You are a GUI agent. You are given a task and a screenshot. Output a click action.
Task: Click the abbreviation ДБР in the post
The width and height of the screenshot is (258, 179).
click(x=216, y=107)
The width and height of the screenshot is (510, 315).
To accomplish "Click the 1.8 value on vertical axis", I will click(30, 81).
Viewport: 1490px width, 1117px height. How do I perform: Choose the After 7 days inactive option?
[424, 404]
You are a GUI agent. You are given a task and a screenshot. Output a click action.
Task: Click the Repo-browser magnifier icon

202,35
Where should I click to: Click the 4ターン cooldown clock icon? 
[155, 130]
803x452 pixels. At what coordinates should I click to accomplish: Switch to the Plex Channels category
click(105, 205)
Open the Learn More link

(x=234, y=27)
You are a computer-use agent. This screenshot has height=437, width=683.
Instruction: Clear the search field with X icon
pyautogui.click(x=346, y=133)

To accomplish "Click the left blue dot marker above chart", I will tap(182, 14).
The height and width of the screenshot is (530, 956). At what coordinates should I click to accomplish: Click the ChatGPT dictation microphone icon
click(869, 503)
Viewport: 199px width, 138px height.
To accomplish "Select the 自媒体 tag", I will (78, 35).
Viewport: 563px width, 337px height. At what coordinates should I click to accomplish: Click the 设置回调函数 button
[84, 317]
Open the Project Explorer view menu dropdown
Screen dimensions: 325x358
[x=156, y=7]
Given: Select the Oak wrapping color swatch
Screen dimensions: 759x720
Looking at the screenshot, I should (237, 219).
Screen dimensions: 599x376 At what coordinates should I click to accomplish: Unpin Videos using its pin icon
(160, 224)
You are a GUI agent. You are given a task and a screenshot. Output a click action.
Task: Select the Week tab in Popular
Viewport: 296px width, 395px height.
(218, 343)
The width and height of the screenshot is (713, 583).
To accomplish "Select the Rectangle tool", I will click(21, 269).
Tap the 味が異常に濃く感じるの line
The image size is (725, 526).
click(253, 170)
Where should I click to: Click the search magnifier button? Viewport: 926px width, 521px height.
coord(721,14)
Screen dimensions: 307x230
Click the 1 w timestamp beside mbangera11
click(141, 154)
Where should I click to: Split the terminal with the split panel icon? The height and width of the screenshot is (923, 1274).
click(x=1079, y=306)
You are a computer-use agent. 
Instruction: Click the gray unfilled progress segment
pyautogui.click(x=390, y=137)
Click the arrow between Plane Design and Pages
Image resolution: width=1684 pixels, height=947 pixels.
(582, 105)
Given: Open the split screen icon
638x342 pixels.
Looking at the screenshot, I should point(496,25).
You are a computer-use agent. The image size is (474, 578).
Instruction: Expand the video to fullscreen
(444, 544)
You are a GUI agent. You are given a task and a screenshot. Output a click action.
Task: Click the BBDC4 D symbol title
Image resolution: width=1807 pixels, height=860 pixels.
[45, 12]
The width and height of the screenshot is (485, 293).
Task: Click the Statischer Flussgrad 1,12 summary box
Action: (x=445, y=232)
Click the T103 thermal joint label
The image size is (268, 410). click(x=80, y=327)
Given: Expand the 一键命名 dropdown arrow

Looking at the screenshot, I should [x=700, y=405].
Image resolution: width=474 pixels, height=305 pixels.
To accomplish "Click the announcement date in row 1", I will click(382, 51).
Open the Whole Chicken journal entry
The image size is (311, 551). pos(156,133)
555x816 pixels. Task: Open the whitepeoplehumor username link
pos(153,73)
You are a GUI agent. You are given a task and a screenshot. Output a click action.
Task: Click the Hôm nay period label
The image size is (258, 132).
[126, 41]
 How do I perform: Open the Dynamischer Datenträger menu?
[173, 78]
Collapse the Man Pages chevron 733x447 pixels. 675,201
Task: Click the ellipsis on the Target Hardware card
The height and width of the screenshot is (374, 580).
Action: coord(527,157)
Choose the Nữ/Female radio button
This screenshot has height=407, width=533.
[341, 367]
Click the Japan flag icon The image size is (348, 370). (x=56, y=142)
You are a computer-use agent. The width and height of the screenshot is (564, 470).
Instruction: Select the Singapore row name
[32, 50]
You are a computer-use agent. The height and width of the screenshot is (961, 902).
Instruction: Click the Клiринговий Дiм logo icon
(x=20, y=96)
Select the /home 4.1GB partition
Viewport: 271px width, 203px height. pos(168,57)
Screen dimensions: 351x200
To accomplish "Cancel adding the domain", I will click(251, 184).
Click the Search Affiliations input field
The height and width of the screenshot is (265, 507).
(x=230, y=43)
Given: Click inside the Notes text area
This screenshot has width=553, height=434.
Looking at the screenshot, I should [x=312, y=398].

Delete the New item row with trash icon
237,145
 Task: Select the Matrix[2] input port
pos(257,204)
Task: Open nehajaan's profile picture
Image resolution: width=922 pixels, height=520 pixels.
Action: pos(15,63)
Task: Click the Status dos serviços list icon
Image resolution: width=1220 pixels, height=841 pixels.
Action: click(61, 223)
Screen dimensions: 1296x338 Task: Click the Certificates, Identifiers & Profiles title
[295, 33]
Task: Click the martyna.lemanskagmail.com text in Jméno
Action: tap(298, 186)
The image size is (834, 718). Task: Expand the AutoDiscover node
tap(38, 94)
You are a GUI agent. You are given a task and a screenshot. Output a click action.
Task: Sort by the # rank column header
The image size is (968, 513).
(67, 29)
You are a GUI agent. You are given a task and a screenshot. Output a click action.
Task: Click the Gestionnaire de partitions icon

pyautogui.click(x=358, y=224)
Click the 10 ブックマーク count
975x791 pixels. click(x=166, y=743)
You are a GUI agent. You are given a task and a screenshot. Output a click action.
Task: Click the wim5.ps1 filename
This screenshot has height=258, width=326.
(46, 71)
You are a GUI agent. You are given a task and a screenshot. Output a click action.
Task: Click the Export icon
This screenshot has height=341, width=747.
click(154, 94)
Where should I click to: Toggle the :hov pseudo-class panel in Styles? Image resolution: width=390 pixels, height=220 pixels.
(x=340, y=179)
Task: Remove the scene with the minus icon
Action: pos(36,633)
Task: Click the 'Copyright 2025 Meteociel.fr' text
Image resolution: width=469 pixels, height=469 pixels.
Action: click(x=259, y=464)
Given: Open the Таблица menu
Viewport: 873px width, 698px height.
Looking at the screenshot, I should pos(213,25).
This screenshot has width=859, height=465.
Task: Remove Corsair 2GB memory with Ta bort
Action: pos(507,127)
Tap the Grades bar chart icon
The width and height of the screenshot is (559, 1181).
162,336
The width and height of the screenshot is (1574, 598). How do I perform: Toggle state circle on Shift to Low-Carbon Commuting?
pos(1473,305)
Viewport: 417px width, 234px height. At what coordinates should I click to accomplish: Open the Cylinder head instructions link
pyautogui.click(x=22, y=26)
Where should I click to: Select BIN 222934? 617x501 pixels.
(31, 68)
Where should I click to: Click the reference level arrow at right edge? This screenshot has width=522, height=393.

★ ★ ★ ★

* _TRY IT_
Look through the entries, and return every line that the word "computer" appears in.

* _OUTPUT_
You are a computer-use agent. This screenshot has height=437, width=683.
You are a computer-use agent. 
You are a computer-use agent. The image size is (474, 578).
You are a computer-use agent. The width and height of the screenshot is (564, 470).
You are a computer-use agent. The height and width of the screenshot is (961, 902).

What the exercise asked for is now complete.